Extract –
* begin *

Vim macros are neat[1]. The ability to write, store, and repeat arbitrary operations by doing them in the editor once is one of the primary reasons I use vim for (almost) everything I write.
Lint errors[2], on the other hand, are not neat.
In the project my team has been working at Khan Academy for the past few months, we’ve been doing a lot of code reorganization and moving files around. To make these big refactors effectively (without breaking anything, that is), we’ve been using an internally-developed but entirely open-source tool for python refactoring called slicker.
Now, slicker is smart and gets most transformations (semantically) correct, but it’s not quite smart enough to reliably break long lines in a pythonic and aesthetic manner[3]. As such, moving commonly-used and widely-referenced files with slicker sometimes results in tens or even hundreds of lint errors.
This article is going to use the example of resolving slicker-generated lint errors to illustrate how redundant tasks can be quickly and organically automated by saving commonly used operations in vim. While the example is fairly specific, the underlying principle is that proper use and reuse of vim macros can save a lot of time with little overhead.
Before we get started
I’m going to make a couple of assumptions in this post:
- I assume that you have some knowledge of vim, vim commands, and vim macros. If that’s not the case, I would highly recommend Mastering Vim Quickly.

* end *

To be done – Copy, word for word, the part of the passage on vim macros that opens with the words containing "This article is" and closes with "with little overhead.". The entries that come next were taken from a separate source and are not part of the passage on vim macros.

(Recorded data)
* begin *

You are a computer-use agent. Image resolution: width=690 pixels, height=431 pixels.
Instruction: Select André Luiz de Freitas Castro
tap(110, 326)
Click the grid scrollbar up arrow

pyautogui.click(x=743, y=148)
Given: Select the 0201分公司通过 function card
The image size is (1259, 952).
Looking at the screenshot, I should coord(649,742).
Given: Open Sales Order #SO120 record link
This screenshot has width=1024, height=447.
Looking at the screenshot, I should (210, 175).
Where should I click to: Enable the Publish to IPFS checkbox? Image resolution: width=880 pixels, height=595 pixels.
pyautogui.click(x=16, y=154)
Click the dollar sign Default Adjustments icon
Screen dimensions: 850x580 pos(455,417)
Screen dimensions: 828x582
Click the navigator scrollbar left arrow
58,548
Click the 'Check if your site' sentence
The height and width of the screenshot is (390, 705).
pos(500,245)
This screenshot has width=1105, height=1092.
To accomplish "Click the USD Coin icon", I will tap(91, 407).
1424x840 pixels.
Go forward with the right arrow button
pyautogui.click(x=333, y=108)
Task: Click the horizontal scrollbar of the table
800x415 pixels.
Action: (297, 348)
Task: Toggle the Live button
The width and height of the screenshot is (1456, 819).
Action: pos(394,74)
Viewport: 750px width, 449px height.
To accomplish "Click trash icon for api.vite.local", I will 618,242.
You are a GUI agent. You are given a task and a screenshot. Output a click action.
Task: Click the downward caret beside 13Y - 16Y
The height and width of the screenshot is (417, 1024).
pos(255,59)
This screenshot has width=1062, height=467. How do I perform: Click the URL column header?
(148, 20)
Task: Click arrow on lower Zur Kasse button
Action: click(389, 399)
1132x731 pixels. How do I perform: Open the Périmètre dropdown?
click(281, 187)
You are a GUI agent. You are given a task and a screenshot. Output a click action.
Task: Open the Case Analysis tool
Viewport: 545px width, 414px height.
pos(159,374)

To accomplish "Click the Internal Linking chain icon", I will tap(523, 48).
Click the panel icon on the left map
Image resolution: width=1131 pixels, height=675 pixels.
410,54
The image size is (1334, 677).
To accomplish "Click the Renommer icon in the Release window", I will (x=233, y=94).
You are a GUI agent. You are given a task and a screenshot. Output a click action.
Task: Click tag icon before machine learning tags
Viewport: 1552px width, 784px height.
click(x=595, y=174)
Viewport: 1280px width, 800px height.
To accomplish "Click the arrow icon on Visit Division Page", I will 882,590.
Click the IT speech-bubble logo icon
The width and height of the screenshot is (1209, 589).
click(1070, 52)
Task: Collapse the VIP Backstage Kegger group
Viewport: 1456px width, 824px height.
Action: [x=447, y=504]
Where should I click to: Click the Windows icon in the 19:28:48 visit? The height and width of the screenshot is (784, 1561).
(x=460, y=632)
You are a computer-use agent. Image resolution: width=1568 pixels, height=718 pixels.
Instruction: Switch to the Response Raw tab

* end *

Task answer –
This article is going to use the example of resolving slicker-generated lint errors to illustrate how redundant tasks can be quickly and organically automated by saving commonly used operations in vim. While the example is fairly specific, the underlying principle is that proper use and reuse of vim macros can save a lot of time with little overhead.